Figure 5.

Flow cytometric analysis and spatial distribution of CNS CD4 T cells. A, Mononuclear cells were isolated from pooled brain/spinal cord and analyzed by flow cytometry at 16 dpi. Total CD4 (CD4⁺), and Th1 (IFNγ⁺IL-17⁻), did not show statistically significant changes between the two groups of mice. The number of Th17 (IFNγ⁻IL-17⁺) cells were upregulated in the CNS of mGFAPCre/CCL2^flx/flx/RosaEYFP mice compared with controls. B, IL-6 and TGF-β RNAs were quantified using real-time RT-PCR of lumbar spinal cord RNA extracts at 16 dpi. IL-6 mRNA was increased, but TGF-β mRNA was unchanged, in mGFAPCre/CCL2^flx/flx/RosaEYFP mice compared with littermate controls. n = 6 for mGFAPCre/RosaEYFP; n = 8 for mGFAPCre/CCL2^flx/flx/RosaEYFP. *p = 0.0119 (unpaired t test).
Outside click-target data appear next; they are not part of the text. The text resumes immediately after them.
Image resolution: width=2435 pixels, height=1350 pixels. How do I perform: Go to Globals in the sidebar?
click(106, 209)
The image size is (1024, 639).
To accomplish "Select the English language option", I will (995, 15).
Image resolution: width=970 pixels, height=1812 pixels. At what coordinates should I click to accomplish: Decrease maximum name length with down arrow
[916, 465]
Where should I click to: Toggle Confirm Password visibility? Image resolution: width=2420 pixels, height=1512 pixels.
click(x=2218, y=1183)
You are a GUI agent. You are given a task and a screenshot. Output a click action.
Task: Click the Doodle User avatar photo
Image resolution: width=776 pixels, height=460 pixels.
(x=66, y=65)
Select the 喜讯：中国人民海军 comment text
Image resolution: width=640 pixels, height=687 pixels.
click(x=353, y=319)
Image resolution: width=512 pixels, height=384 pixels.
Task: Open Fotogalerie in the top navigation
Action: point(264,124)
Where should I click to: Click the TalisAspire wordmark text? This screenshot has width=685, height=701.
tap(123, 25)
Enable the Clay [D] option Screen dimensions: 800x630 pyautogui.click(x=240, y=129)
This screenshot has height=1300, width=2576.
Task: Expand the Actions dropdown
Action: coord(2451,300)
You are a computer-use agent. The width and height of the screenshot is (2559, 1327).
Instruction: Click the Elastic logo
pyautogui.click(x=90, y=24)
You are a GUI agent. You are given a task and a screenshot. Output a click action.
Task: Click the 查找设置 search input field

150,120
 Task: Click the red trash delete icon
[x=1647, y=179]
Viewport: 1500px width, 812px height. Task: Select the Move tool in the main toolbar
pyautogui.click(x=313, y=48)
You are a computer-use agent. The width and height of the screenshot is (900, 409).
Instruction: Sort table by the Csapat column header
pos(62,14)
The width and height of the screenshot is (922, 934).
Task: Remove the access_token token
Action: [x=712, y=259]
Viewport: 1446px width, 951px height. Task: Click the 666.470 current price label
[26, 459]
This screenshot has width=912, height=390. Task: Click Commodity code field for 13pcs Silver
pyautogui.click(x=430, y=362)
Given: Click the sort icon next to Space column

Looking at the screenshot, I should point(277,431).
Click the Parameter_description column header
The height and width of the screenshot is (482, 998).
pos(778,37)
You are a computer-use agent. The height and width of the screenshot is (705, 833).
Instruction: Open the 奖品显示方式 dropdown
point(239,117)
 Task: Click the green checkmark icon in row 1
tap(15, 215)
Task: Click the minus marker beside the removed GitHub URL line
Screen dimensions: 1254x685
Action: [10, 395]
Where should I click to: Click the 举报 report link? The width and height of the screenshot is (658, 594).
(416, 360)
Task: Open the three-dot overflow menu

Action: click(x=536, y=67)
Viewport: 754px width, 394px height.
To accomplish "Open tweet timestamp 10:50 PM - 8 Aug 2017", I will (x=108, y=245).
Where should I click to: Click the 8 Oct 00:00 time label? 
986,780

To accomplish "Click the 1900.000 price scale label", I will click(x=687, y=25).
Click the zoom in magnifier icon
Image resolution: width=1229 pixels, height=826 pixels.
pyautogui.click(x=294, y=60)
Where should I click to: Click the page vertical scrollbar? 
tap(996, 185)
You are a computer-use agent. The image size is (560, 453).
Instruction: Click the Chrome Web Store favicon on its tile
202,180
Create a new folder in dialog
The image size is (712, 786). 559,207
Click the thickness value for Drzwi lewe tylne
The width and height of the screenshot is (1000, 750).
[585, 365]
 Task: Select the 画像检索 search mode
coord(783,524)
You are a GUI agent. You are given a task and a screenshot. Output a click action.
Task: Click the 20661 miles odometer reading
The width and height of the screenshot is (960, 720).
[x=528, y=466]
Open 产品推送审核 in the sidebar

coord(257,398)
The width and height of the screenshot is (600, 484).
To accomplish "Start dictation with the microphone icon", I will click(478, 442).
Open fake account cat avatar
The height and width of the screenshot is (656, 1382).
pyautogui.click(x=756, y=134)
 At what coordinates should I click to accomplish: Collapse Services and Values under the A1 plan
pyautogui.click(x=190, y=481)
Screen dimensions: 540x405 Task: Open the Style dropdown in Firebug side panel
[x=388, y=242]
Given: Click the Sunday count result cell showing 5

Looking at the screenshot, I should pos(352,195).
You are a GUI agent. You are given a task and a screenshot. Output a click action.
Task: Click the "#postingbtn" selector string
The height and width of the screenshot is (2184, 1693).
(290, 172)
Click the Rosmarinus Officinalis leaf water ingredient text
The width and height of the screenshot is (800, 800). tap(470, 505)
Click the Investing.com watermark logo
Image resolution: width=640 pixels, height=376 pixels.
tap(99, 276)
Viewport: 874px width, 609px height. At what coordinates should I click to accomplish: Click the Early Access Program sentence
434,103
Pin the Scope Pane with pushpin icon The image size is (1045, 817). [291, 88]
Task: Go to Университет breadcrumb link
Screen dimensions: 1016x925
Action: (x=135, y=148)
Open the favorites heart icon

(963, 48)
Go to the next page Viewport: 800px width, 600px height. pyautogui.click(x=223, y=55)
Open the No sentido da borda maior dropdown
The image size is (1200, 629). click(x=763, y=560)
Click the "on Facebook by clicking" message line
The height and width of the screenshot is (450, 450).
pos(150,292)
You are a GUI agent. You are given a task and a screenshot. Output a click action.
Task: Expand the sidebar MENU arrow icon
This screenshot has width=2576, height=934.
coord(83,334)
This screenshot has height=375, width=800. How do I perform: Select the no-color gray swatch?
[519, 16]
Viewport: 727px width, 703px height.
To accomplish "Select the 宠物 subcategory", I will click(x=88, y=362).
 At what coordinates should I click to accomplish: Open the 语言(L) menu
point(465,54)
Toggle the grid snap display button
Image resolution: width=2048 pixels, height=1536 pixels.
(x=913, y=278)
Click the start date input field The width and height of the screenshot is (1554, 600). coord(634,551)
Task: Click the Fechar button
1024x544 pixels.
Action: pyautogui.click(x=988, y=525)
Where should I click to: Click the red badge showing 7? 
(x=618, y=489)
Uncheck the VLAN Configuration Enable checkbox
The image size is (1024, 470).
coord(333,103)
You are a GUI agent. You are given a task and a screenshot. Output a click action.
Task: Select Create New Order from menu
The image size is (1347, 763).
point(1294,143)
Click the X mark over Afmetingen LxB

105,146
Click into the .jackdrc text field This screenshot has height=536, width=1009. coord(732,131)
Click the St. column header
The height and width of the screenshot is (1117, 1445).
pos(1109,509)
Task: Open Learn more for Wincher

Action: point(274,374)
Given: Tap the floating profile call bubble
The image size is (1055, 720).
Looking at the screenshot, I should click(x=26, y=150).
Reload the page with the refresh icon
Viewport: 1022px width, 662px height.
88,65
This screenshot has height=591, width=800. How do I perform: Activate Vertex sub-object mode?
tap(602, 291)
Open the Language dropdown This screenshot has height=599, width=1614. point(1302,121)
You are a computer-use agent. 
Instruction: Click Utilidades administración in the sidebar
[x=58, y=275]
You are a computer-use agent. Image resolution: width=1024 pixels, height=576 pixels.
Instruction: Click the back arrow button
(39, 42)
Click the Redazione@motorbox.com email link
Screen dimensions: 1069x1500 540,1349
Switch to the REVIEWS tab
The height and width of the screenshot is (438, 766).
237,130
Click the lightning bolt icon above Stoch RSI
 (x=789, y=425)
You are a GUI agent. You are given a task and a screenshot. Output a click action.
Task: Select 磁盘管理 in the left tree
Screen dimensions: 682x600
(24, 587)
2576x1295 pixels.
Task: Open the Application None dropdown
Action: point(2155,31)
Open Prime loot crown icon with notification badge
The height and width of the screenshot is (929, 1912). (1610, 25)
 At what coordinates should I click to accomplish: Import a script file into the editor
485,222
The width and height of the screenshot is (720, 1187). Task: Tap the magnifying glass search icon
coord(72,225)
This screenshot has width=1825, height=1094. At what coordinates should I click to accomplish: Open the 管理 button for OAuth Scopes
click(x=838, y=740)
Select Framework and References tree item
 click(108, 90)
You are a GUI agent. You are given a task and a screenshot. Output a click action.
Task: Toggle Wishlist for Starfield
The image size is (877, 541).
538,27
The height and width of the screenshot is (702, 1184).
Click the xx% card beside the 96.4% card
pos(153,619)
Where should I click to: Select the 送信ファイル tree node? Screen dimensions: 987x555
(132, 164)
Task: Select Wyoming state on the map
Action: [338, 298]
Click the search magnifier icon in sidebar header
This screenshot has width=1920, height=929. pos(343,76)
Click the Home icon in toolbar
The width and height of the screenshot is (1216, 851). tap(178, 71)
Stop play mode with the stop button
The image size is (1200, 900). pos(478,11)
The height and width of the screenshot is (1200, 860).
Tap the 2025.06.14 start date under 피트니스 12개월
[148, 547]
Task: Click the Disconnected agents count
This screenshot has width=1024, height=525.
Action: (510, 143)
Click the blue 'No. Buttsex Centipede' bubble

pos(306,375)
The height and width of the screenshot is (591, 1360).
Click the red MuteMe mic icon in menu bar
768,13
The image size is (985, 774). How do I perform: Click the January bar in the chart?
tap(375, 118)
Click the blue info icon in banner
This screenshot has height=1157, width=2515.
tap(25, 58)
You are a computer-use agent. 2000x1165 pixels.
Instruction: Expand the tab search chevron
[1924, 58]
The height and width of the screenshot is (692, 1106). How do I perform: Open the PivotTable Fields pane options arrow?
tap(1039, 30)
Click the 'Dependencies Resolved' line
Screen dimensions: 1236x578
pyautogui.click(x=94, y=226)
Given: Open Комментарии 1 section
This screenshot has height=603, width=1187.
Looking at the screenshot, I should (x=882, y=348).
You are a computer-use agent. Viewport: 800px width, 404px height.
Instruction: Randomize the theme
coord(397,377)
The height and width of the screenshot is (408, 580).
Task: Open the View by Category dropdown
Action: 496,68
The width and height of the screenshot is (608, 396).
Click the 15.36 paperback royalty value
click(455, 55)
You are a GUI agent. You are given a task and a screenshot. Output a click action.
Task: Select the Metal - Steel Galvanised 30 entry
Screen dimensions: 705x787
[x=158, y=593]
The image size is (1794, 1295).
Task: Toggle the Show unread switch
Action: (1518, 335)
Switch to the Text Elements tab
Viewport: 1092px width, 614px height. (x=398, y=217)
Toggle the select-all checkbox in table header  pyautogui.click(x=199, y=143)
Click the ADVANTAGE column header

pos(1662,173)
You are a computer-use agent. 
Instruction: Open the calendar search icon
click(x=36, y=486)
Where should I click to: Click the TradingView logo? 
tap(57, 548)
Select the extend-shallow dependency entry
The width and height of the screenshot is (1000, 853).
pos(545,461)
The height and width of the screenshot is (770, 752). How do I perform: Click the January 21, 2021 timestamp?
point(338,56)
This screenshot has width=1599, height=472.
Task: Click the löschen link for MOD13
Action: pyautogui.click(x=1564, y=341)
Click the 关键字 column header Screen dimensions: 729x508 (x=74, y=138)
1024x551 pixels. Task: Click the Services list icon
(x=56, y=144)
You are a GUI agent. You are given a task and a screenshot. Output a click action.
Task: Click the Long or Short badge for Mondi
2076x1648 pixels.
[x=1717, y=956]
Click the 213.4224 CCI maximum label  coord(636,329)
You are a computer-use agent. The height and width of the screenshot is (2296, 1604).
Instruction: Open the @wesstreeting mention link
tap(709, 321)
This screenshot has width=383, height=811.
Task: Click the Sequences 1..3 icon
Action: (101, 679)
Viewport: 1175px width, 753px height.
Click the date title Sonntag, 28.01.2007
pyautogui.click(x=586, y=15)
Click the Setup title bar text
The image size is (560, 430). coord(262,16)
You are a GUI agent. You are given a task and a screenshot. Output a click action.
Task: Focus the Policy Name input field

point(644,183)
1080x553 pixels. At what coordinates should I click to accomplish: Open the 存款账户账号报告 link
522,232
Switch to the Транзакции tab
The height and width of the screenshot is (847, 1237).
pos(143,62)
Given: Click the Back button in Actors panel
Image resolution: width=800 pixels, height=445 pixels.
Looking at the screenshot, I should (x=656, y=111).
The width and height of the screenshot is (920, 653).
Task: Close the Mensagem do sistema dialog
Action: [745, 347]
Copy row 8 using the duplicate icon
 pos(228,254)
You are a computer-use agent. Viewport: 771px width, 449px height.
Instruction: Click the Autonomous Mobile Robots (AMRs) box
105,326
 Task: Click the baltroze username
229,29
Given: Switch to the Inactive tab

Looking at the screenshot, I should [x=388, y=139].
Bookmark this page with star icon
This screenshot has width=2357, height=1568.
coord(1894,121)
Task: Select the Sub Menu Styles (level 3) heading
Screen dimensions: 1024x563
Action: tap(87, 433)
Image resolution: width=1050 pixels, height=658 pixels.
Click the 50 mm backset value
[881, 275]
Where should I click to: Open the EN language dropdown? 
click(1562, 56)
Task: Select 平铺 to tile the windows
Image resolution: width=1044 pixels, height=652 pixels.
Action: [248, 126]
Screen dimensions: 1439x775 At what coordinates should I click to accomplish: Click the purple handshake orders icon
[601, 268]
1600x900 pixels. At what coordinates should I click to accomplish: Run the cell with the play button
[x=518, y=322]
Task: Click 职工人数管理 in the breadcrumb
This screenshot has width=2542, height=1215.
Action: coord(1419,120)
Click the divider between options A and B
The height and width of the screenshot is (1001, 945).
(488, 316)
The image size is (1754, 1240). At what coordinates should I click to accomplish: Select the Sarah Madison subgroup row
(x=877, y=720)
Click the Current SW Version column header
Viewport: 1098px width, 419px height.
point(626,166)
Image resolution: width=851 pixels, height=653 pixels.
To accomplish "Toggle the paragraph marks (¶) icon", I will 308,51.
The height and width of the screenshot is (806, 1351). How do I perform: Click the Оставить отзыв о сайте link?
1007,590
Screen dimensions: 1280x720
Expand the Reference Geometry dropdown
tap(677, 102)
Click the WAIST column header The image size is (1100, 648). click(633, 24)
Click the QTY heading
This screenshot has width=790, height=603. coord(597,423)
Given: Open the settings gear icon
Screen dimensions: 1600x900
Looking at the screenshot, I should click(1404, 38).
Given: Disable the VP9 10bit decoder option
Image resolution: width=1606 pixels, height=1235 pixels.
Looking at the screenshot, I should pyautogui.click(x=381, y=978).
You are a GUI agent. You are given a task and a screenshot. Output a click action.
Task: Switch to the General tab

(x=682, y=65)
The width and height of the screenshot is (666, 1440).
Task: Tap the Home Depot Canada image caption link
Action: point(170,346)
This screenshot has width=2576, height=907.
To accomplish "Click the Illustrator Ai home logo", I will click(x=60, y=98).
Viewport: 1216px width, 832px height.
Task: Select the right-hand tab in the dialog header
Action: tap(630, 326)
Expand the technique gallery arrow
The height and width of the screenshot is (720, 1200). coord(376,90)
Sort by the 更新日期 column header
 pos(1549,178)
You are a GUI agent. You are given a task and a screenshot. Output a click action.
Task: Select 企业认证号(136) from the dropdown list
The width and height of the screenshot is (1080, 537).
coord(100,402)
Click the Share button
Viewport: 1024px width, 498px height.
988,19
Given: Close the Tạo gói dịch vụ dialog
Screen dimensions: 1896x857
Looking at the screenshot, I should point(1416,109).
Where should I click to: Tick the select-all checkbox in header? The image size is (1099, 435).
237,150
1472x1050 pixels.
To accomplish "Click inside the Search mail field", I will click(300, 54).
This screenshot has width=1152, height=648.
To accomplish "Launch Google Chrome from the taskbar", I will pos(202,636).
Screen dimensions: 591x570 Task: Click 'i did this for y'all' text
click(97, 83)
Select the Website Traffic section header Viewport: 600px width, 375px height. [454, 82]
C, Retention of CD4⁺ T cells (green) within the perivascular space of lumbar spinal cord shown by laminin (red) in mGFAPCre/CCL2^flx/flx/RosaEYFP mice compared with controls. D, Quantification of CD4⁺ T cells observed within spinal cord ventral blood vessels was determined using ImageJ analysis (triplicate measurements were performed for each mouse). *p = 0.0229.